14. An antibody drug conjugate comprising a cytotoxic agent and the TIGIT-targeting antibody or antigen-binding fragment of any one of claims 1-4, or the TIGIT-targeting bispecific or multispecific antibody of any one of claims 5-9.

15. A pharmaceutical composition comprising the TIGIT-targeting antibody or antigen-binding fragment of any one of claims 1-4, the TIGIT-targeting bispecific or multispecific antibody of any one of claims 5-9, and/or the antibody drug conjugate of claim 14.

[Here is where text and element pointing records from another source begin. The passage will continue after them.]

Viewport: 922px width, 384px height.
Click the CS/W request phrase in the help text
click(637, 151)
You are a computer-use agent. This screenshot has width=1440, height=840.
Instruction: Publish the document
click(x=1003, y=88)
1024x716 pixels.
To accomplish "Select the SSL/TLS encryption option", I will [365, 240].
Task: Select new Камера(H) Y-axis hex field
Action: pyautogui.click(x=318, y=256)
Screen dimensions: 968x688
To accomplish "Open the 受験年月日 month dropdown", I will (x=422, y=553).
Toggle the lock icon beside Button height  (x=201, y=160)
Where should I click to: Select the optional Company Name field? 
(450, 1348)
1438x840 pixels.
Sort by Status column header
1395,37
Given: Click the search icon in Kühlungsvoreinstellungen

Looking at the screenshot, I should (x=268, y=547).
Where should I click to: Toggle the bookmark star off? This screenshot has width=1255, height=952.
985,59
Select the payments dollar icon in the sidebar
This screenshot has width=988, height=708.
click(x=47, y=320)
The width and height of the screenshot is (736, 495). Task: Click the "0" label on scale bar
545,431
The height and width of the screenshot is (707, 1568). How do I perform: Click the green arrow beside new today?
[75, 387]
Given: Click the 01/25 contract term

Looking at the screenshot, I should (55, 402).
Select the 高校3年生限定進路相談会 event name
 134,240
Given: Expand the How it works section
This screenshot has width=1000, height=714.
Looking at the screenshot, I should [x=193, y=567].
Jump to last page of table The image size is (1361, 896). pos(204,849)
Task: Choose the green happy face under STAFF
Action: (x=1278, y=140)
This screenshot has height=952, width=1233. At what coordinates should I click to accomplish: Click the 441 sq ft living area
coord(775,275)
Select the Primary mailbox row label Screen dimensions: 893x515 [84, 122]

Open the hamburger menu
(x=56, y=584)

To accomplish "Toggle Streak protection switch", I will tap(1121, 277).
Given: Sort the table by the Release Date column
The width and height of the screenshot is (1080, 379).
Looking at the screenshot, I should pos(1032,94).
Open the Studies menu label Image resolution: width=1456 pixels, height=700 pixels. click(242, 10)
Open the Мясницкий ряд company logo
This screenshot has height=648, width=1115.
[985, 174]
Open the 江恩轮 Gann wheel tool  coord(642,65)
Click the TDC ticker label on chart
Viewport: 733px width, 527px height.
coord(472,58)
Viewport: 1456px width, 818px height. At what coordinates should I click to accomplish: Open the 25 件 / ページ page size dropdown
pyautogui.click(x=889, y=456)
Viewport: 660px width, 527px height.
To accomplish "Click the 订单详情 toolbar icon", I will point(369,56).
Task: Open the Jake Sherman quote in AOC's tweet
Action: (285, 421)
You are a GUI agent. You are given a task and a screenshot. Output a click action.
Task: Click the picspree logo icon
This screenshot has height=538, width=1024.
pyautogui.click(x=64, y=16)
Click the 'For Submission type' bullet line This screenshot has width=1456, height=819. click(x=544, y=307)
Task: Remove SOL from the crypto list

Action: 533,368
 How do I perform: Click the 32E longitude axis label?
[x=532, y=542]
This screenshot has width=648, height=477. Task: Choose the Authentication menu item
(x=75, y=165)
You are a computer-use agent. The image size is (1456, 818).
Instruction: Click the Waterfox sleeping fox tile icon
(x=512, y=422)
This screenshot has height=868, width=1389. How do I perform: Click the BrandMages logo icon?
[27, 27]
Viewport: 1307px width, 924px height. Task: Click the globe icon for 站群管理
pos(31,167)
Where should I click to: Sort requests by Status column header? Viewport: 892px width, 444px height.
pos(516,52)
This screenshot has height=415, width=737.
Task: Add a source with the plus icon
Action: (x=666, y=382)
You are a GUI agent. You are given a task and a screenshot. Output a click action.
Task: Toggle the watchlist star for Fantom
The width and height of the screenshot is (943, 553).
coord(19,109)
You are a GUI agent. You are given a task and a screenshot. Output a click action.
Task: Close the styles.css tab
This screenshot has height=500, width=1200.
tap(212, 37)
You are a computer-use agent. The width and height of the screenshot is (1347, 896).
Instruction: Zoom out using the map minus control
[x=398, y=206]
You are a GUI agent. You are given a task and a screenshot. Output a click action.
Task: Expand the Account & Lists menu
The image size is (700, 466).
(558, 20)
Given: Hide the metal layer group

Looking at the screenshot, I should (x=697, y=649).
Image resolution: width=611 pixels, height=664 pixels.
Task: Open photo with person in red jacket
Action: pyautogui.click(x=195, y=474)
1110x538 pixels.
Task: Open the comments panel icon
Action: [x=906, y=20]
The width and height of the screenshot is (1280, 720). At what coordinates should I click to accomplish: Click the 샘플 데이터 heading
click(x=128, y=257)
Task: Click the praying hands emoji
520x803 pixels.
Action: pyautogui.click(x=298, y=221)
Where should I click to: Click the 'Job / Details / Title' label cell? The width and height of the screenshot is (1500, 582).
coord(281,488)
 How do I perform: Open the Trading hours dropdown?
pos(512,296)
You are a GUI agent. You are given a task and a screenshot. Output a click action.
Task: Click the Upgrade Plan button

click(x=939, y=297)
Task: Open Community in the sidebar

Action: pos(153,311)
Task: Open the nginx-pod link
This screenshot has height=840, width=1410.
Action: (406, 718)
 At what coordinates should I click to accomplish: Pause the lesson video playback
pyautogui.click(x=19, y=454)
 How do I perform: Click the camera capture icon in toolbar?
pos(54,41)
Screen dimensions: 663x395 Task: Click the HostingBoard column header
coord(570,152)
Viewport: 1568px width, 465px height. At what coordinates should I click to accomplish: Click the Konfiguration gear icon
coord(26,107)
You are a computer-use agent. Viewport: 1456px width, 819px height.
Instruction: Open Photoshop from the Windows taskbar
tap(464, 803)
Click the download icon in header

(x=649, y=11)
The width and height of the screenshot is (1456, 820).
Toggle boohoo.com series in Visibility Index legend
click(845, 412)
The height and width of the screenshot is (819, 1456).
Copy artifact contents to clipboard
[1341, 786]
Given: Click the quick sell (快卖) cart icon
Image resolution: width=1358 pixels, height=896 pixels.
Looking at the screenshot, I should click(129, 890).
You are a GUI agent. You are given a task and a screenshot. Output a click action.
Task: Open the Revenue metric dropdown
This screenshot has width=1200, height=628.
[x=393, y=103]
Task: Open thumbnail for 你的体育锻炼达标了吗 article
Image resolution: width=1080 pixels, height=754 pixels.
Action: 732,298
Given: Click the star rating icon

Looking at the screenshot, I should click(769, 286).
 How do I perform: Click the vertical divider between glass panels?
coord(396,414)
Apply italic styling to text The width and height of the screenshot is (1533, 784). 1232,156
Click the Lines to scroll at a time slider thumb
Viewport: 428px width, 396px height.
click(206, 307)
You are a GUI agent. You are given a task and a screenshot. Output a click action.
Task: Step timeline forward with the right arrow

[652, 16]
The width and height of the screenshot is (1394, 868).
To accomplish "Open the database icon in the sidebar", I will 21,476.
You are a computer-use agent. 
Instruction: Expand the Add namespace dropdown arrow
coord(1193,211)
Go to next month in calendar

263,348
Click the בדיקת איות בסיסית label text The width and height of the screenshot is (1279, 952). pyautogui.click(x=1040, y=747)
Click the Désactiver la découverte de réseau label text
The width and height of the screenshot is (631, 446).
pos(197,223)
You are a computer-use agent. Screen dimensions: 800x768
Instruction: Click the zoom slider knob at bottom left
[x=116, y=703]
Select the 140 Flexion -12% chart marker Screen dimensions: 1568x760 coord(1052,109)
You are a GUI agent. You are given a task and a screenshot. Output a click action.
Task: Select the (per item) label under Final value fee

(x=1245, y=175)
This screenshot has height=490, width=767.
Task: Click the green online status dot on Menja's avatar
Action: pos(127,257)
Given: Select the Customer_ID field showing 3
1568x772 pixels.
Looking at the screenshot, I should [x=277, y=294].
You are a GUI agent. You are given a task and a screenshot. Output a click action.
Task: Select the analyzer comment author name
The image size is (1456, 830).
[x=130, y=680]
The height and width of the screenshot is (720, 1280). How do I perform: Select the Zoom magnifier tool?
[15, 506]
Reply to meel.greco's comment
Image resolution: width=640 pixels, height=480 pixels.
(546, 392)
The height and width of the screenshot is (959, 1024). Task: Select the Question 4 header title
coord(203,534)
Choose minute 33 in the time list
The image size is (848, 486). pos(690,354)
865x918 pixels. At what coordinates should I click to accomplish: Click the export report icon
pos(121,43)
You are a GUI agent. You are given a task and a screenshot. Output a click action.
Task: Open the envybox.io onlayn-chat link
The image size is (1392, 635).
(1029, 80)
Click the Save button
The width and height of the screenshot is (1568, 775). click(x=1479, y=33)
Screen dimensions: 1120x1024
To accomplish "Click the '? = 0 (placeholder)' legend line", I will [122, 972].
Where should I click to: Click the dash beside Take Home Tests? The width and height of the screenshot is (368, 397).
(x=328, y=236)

16. A kit of parts comprising a kit a and a kit B, wherein:

The kit a comprises the TIGIT-targeting antibody or antigen-binding fragment of any one of claims 1-4, the TIGIT-targeting bispecific or multispecific antibody of any one of claims 5-9, and/or the antibody drug conjugate of claim 14; the kit B comprises an antibody targeting PD-1/PD-L1, wherein the antibody targeting PD-1/PD-L1 is Nivolumab, atezolizumab, pembrolizumab, durvalumab and/or Avelumab;

17. Use of the TIGIT-targeting antibody or antigen-binding fragment of any one of claims 1-4, the TIGIT-targeting bispecific or multispecific antibody of any one of claims 5-9, the antibody drug conjugate of claim 14, the pharmaceutical composition of claim 15, and/or the pharmaceutical combination of claim 16 for the preparation of a medicament for diagnosing, treating, and/or preventing cancer;

18. The TIGIT-targeting antibody or antigen-binding fragment according to any of claims 1-4, or the TIGIT-targeting bispecific antibody or multispecific antibody preparation according to any of claims 5-9,

the formulation comprises citric acid-sodium citrate, tween 80 and the TIGIT-targeting antibody or antigen binding fragment, or the TIGIT-targeting bispecific or multispecific antibody; preferably, the formulation further comprises one or more of arginine, glutamic acid, and trehalose; more preferably, the formulation comprises 20mM citrate-sodium citrate, 50mM arginine, 50mM glutamic acid, 200mM trehalose, 0.02% tween 80 and 14.2mg/mL of the TIGIT-targeting antibody or antigen-binding fragment, or the TIGIT-targeting bispecific or multispecific antibody, the pH of the formulation being 6.0;

Or, the formulation comprises 20mM His-HCI, 50mM arginine or glutamic acid, 200mM trehalose, 0.02% ps80 and 11.4mg/mL of the TIGIT-targeting antibody or antigen-binding fragment, or the TIGIT-targeting bispecific or multispecific antibody, the pH of the formulation being 6.0;

or, the formulation comprises 20mM His-HCI, 125mM glycine, 125mM trehalose, 0.02% ps80 and 11mg/mL of the TIGIT-targeting antibody or antigen-binding fragment, or the TIGIT-targeting bispecific or multispecific antibody, the formulation having a pH of 6.0;

or, the formulation comprises 20mM His-HCI, 50mM arginine hydrochloride, 150mM trehalose, 0.02% tween 80 and 11.6mg/mL of the TIGIT-targeting antibody or antigen-binding fragment, or the TIGIT-targeting bispecific or multispecific antibody, the pH of the formulation being 6.0.